Given data section start

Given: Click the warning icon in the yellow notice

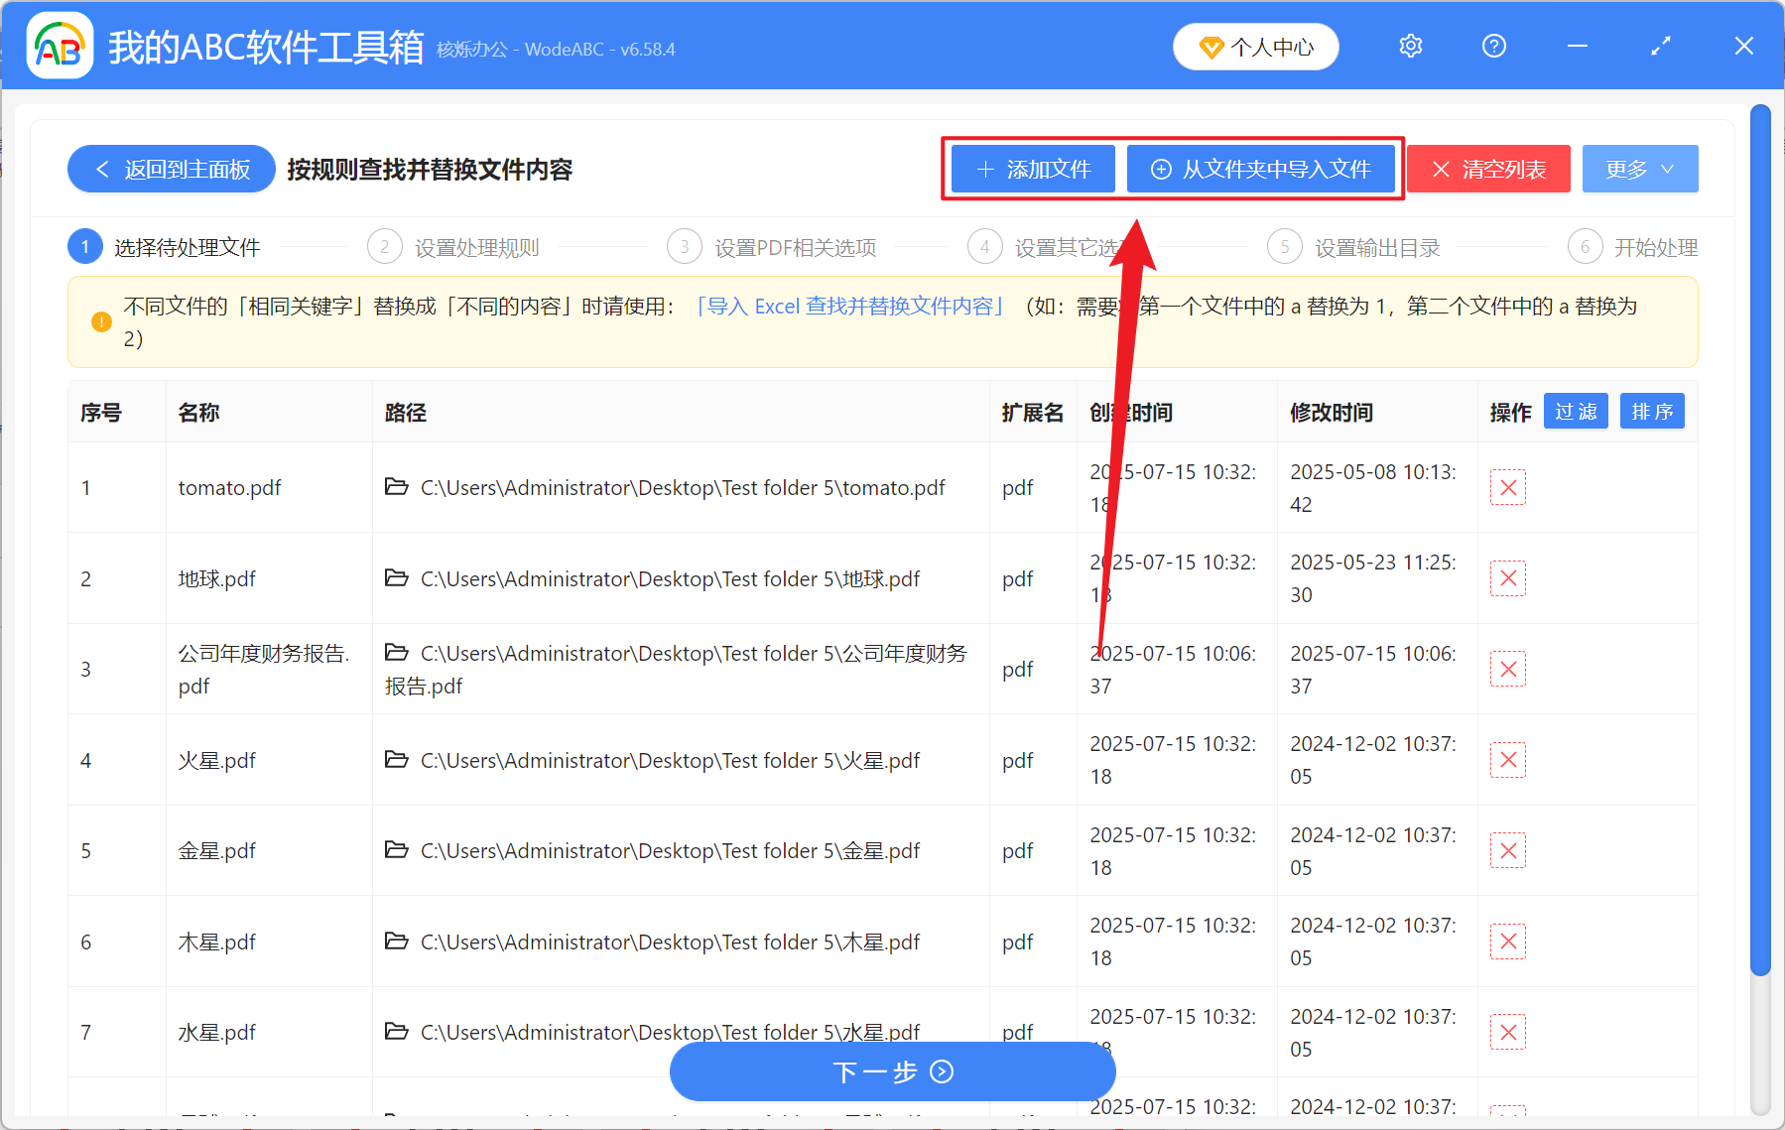Looking at the screenshot, I should [x=99, y=320].
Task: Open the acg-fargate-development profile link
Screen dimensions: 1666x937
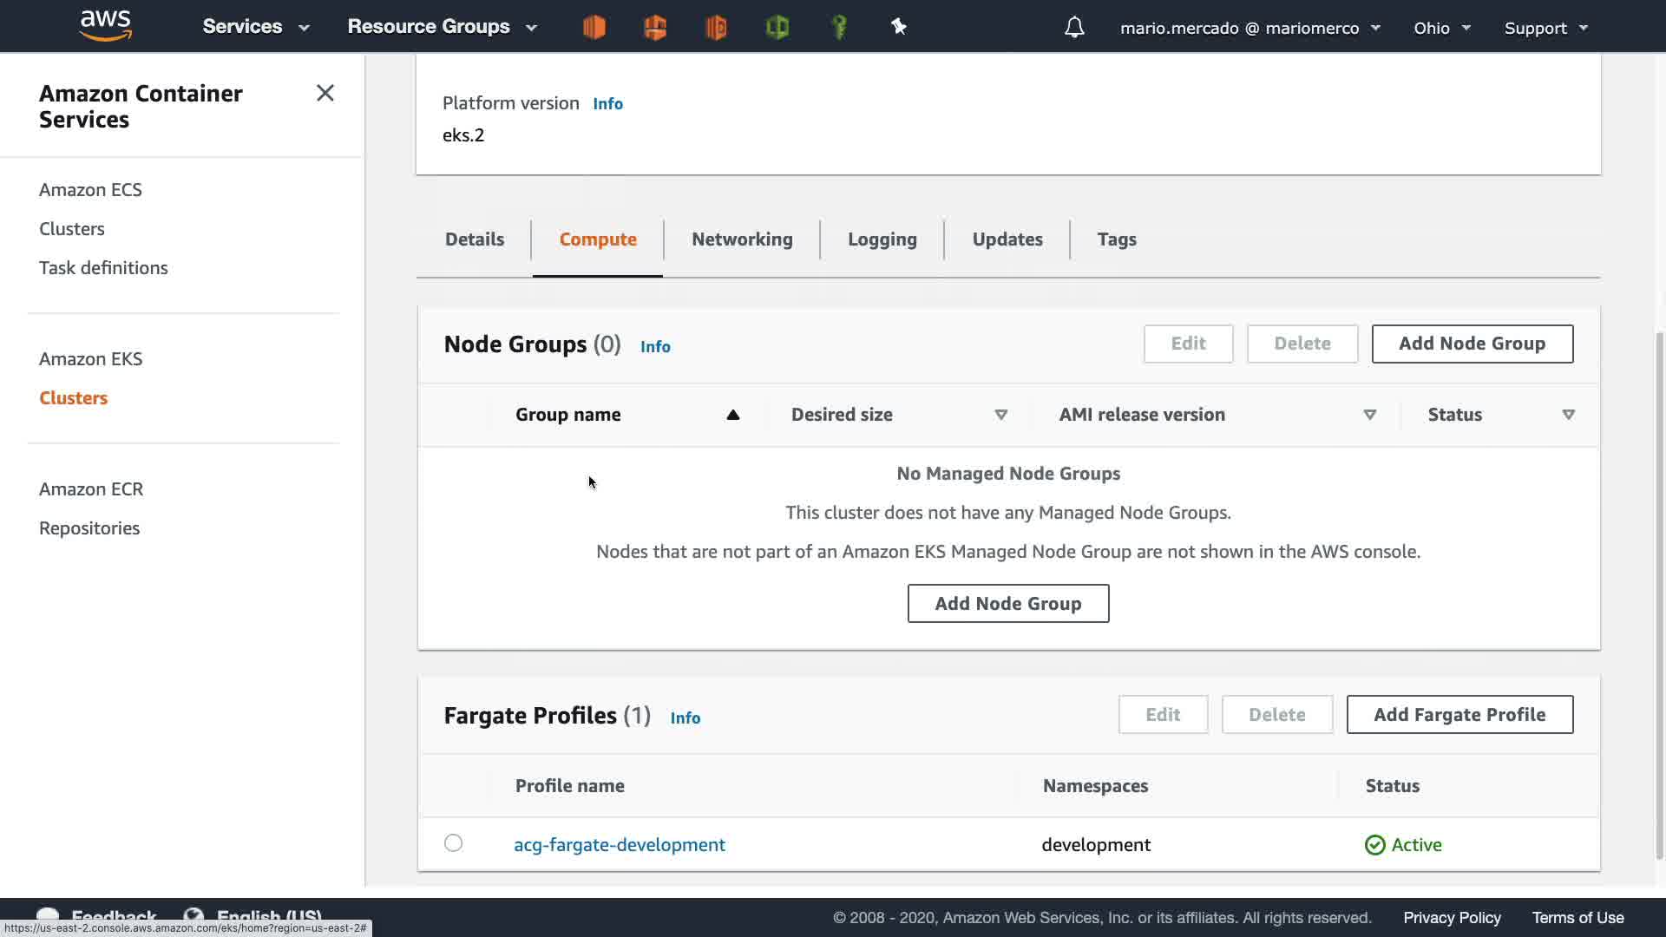Action: pyautogui.click(x=620, y=845)
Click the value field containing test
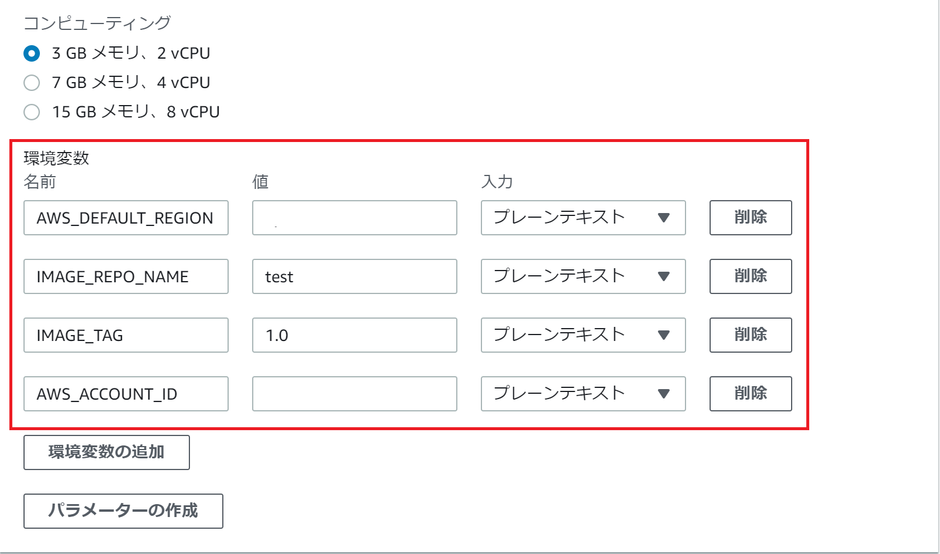The width and height of the screenshot is (940, 554). 354,276
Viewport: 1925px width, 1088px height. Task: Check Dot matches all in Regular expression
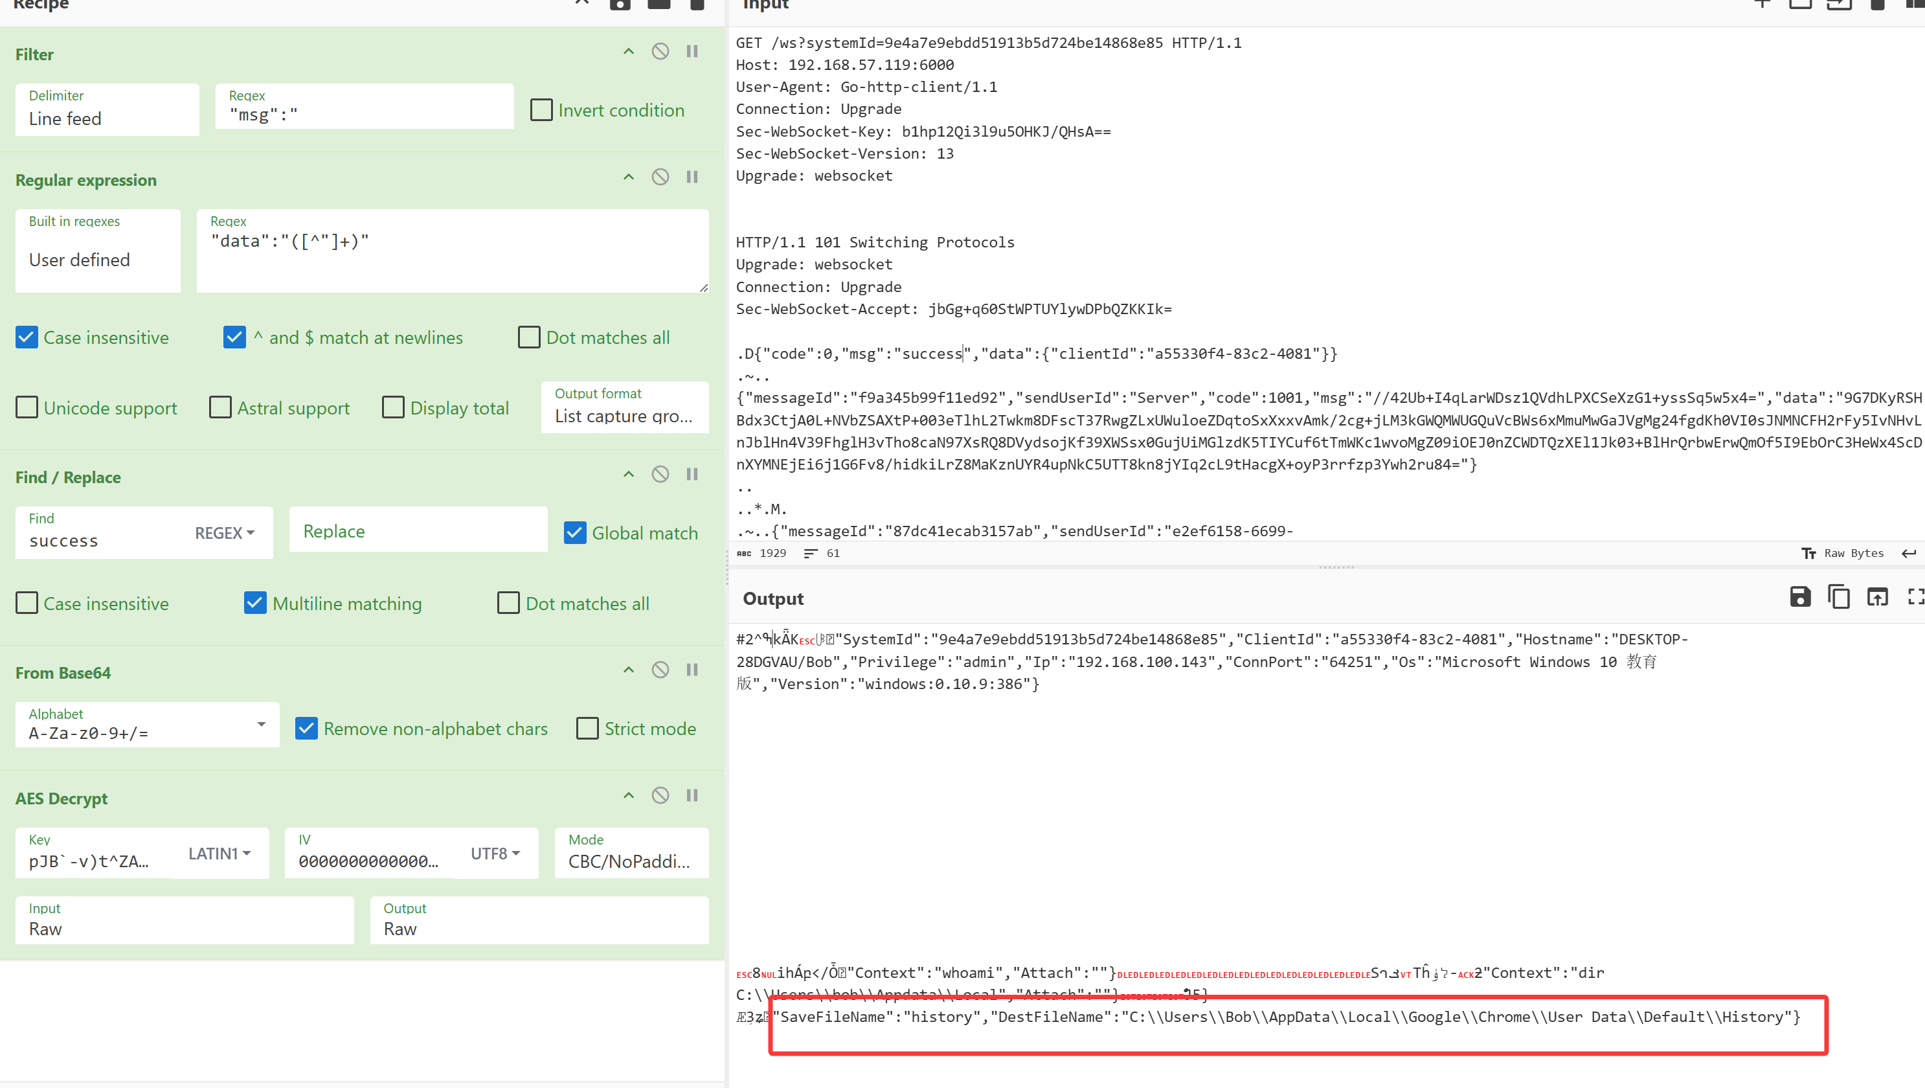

Given data section end

What you return must match the entries above exactly, apart from the pictures, which are left out.

Given: Click the warning icon in the yellow notice

Looking at the screenshot, I should [x=99, y=320].
Task: Open the acg-fargate-development profile link
Screen dimensions: 1666x937
Action: pyautogui.click(x=620, y=845)
Click the value field containing test
The width and height of the screenshot is (940, 554). 354,276
Viewport: 1925px width, 1088px height. Task: Check Dot matches all in Regular expression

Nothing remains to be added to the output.